Text section:
It is efficient with a great ease of expressiveness to generate specialized code and implement complex algorithms without caring much about the low-level implementation using Julia's multiple dispatch and flexible parametric type system.

Ambiguities – method definitions

Sometimes function behaviors are defined in such a way that there isn't a unique method to apply for a certain set of arguments. Julia throws a warning in such cases about this ambiguity, but proceeds by arbitrarily picking a method. To avoid this ambiguity we should define a method to handle such cases.

In the following example, we define a method definition with one argument of the type Any and another argument of the type Float64. In the second method definition, we just changed the order, but this doesn't differentiate it from the first definition. In this case, Julia will give a warning of ambiguous method definition but will allow us to proceed.

Ambiguities – method definitions

Facilitating language interoperability

Although Julia can be used to write most kinds of code, there are mature libraries for numerical and scientific computing which we would like to exploit. These libraries can be in C, Fortran or Python. Julia allows the ease of using the existing code written in Python, C, or Fortran. This is done by making Julia perform simple and efficient-to-call C, Fortran, or Python functions.

The C/Fortran libraries should be available to Julia. An ordinary but valid call with ccall is made to this code. This is possible when the code is available as a shared library. Julia's JIT generates the same machine instructions as the native C call. Therefore, it is generally no different from calling through a C code with a minimal overhead.

Importing Python code can be beneficial and sometimes needed, especially for data science, because it already has an exhaustive library of implementations of machine learning and statistical functions. For example, it contains scikit-learn and pandas. To use Python in Julia, we require PyCall.jl. To add PyCall.jl do the following:

Pkg.add("PyCall") 

Facilitating language interoperability

PyCall contains a macro @pyimport that facilitates importing Python packages and provides Julia wrappers for all of the functions and constants therein, including automatic conversion of types between Julia and Python.

Stored data:
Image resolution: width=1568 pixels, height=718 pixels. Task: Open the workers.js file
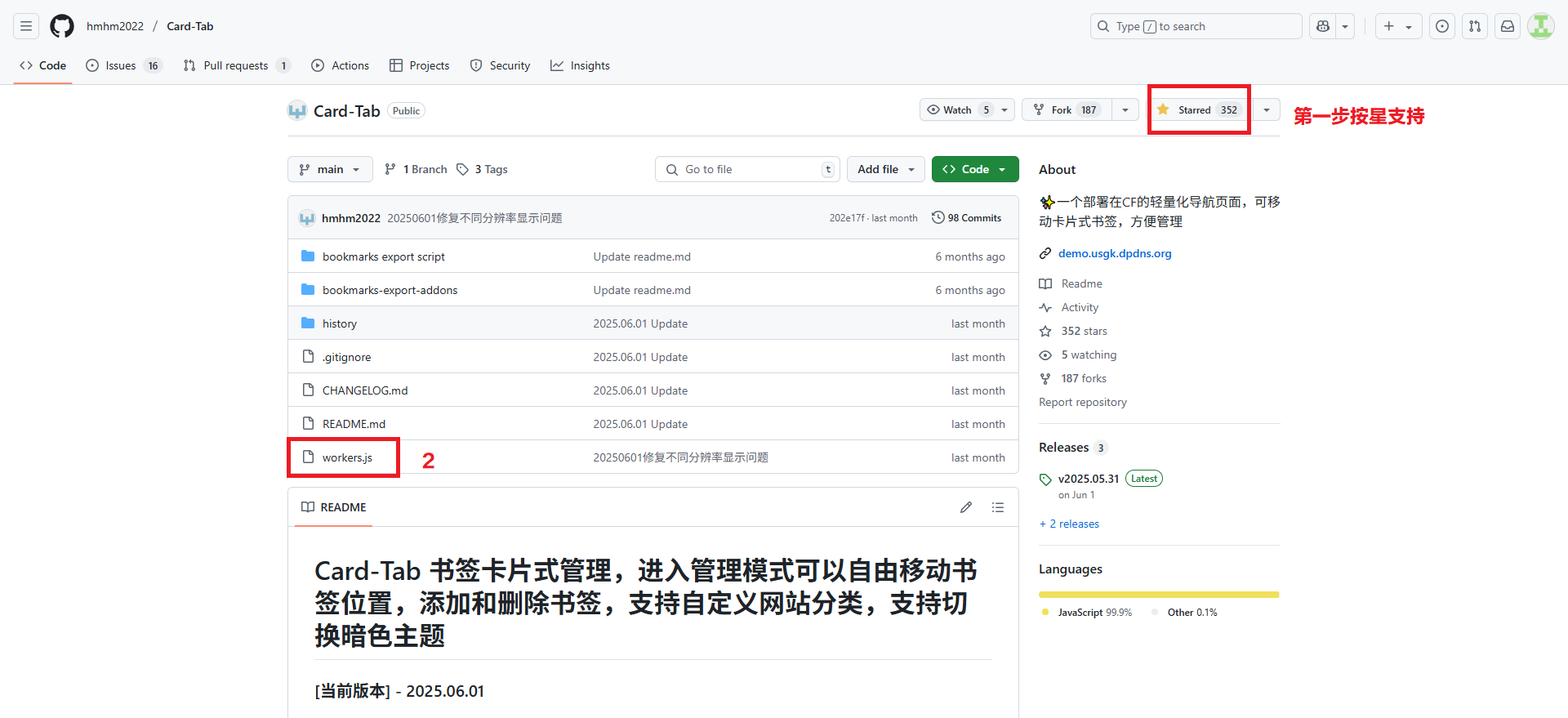click(347, 457)
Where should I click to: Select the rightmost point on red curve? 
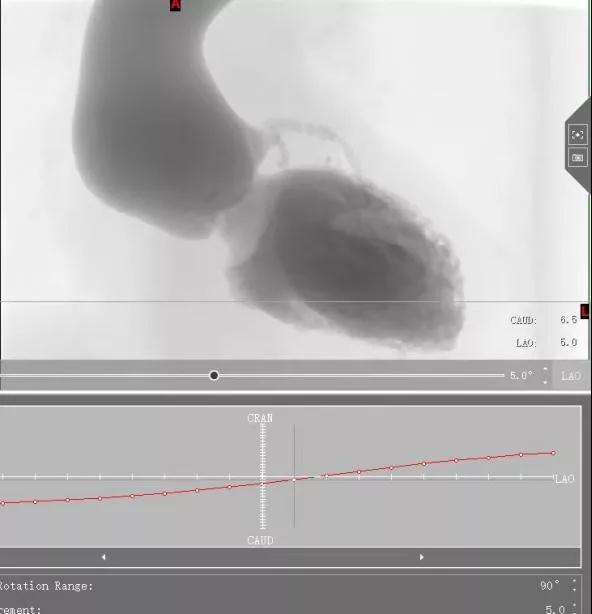(553, 453)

Problems:
**1)** Name every programming language other than Julia that the Julia passage mentions.
**2)** Duplicate everything in the Julia passage from "It is efficient" down to "handle such cases.".
The listing has no connection to the Julia passage.

Solutions per task:
**1)** C, Fortran, Python

**2)**
It is efficient with a great ease of expressiveness to generate specialized code and implement complex algorithms without caring much about the low-level implementation using Julia's multiple dispatch and flexible parametric type system.

Ambiguities – method definitions

Sometimes function behaviors are defined in such a way that there isn't a unique method to apply for a certain set of arguments. Julia throws a warning in such cases about this ambiguity, but proceeds by arbitrarily picking a method. To avoid this ambiguity we should define a method to handle such cases.